Llegó á esta inmensa ciudad por la antigua entrada, aun sumida en la barbarie, y que inspiraba asco por su rudo desaliño. Sentíase toda esta porcion del pueblo del tiempo en que se habia edificado; que hemos de confesar, sea qual fuere el empeño de exâltar lo antiguo á costa de lo moderno, que en todas cosas las primeras pruebas siempre son toscas.

Metióse Babuco entre una muchedumbre de gentío compuesto de quanto mas puerco y mas feo en ámbos sexôs pueda hallarse, la qual entraba á toda priesa en un obscuro y tenebroso recinto. El continuo zumbido, el movimiento que notaba, y el dinero que en un platillo algunas personas echaban, le dió á entender que estaba en un público mercado; pero quando vió que muchas mugeres se hincaban de rodillas, mirando al parecer á lo que tenian enfrente, y en realidad á los hombres de lado, echó de ver que se hallaba en un templo. Unas voces ásperas, carrasqueñas, desentonadas y gangosas hacian que en mal articulados sonidos la bóveda resonara, parecidas á la voz de los animales cerdudos que en las llanuras de la Mancha responden al corvo y agudo instrumento que los llama. Tapábase los oídos; mas tuvo luego que taparse ojos y narices, quando vió que entraban en el templo unos zafios con palas y azadones.
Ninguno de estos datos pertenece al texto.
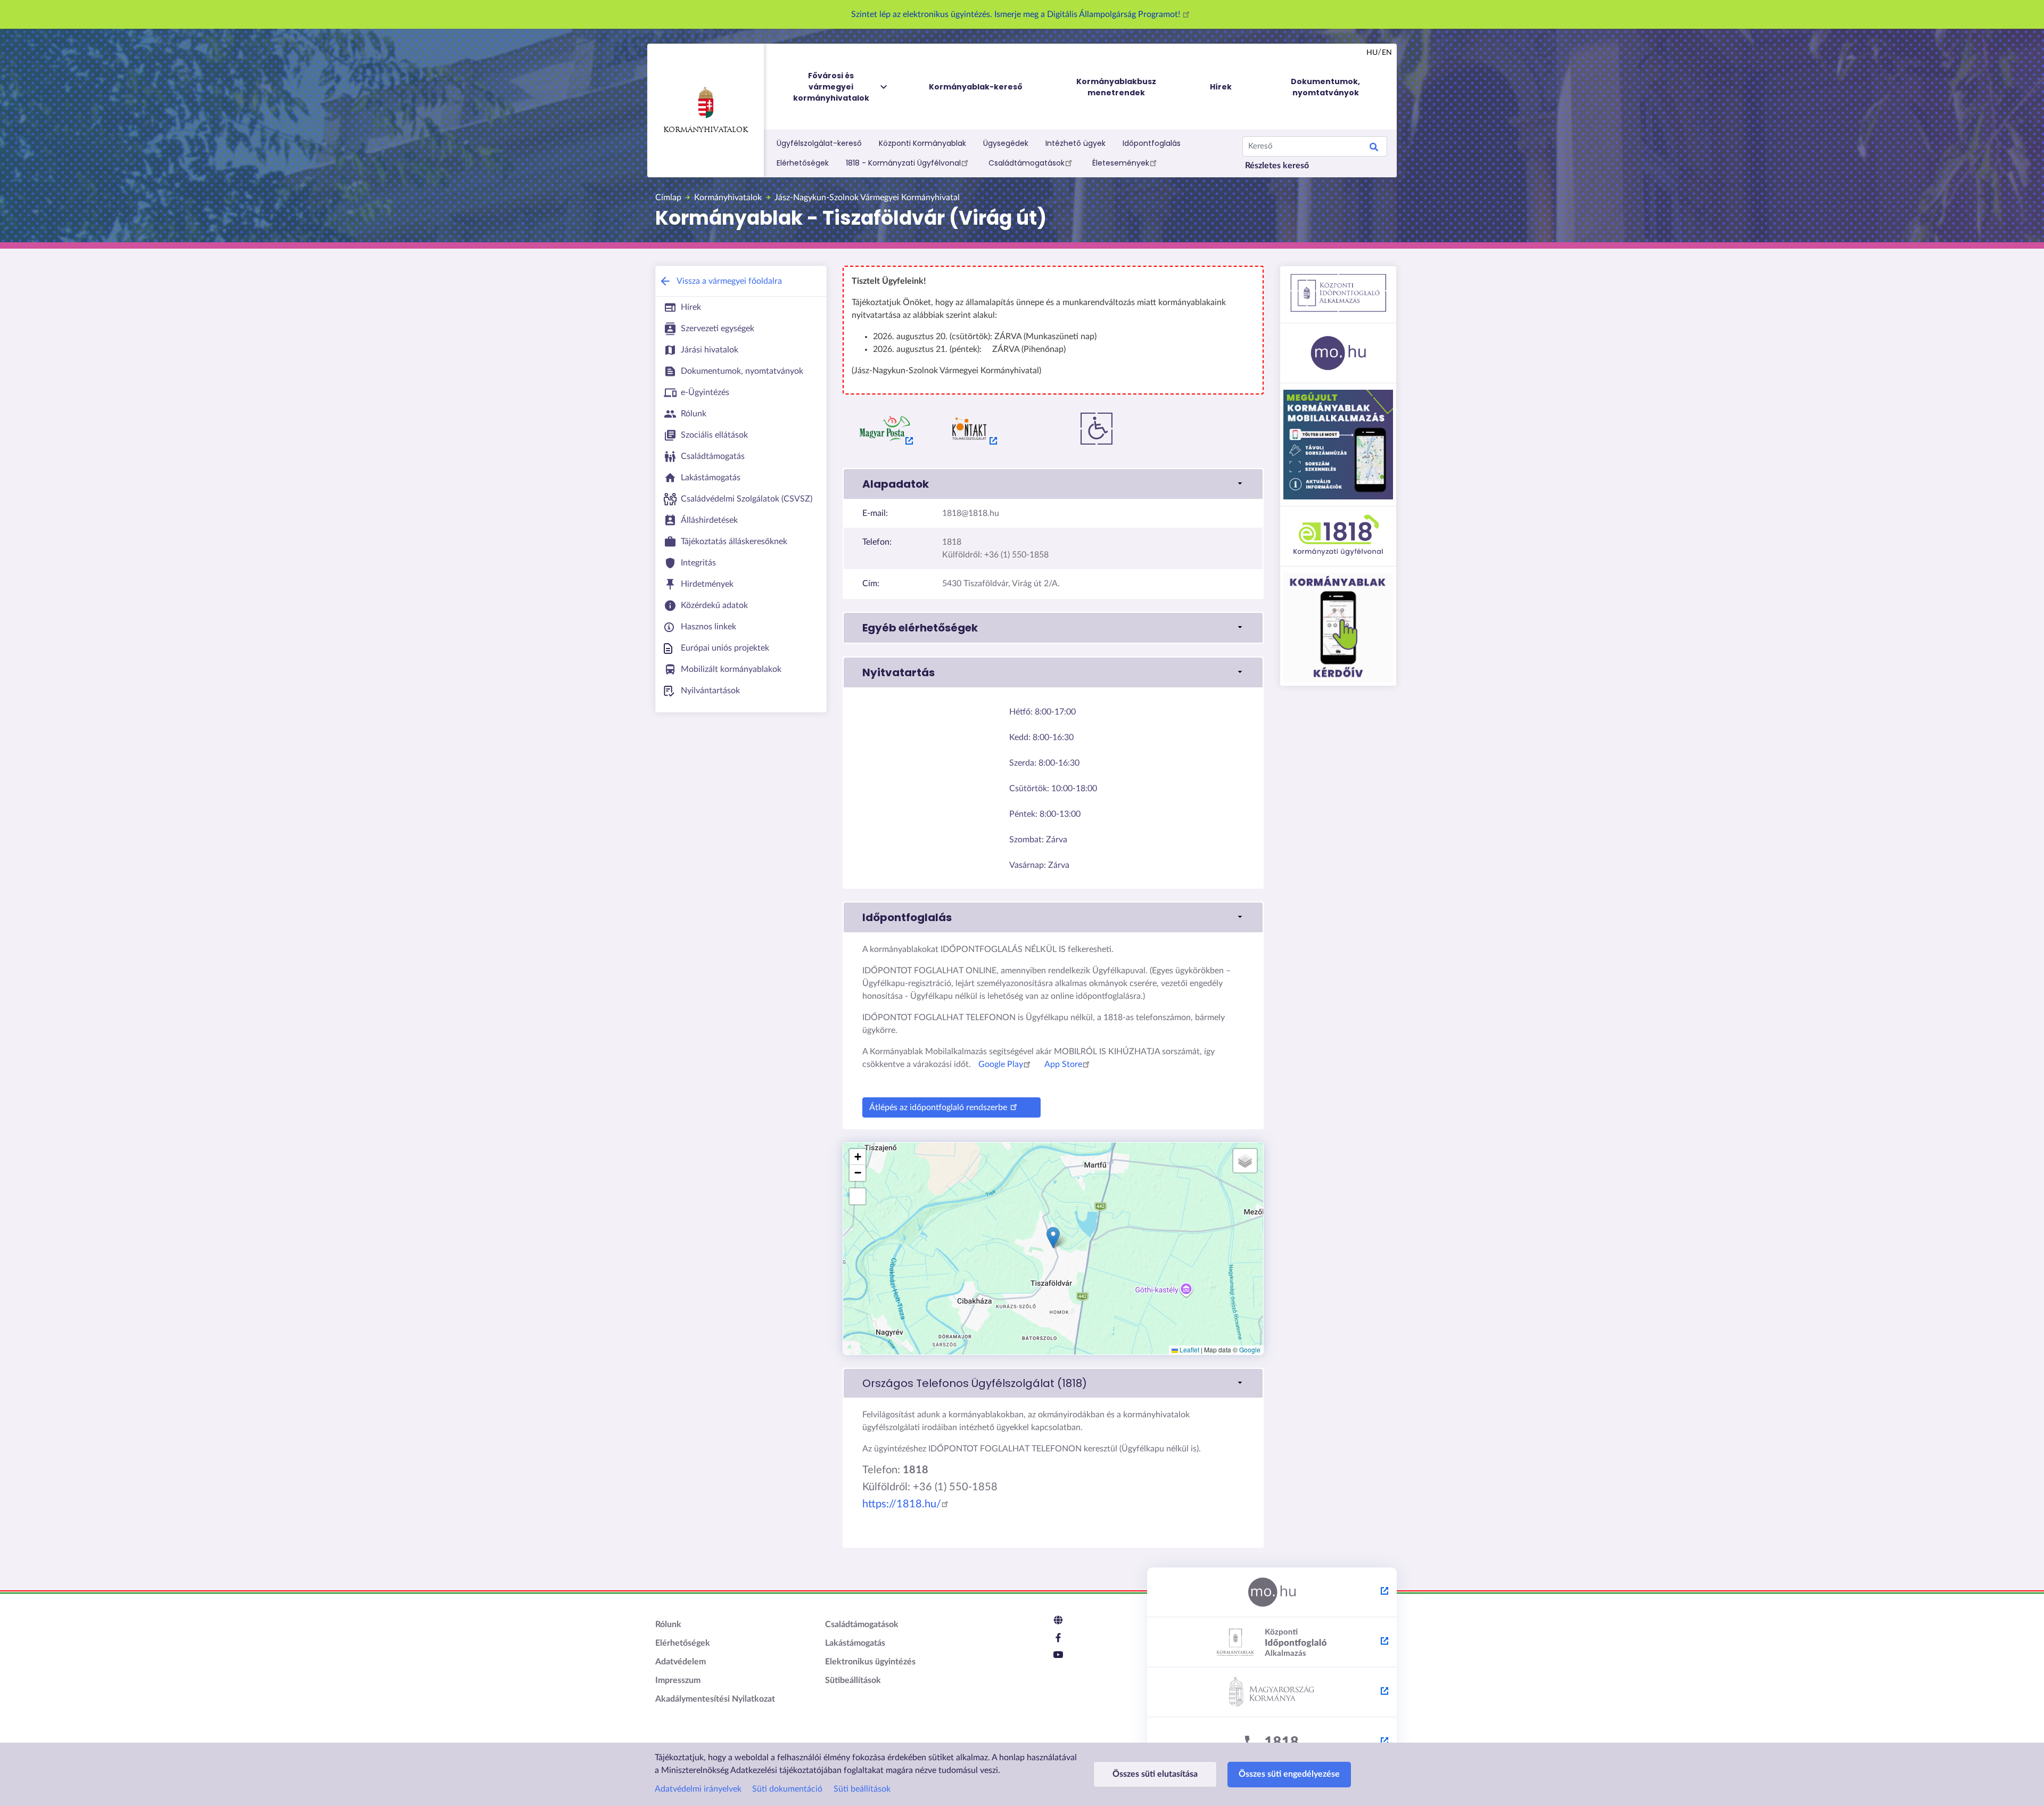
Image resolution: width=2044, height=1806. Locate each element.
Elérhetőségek (803, 163)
Levantaron estos una ancha piedra; tiráron á mano derecha y á mano izquierda una tierra que exhalaba un hedor intolerable; pusieron luego un muerto en el hueco que habían hecho, y volviéron á sentar la piedra. ¡Con que entierran estas gentes, exclamó Babuco, á sus muertos en los sitios mismos donde adoran la divinidad! ¡con que estan empedrados con cadáveres sus templos! Ya no me espanto de las pestilenciales dolencias que con tanta freqüencia afligen á Persepolis; capaz es de envenenar todo el globo terraqüeo la podredumbre de tantos muertos y de tantos vivos apeñuscados en un mismo sitio. ¡Ha, qué sucio pueblo es Persepolis! Sin duda que la quieren destruir los ángeles, para edificar otra Ciudad mas hermosa, y poblarla de gentes mas aseadas, y que mejor canten: la Providencia sabe lo que se hace; no nos metamos en quitarle su idea.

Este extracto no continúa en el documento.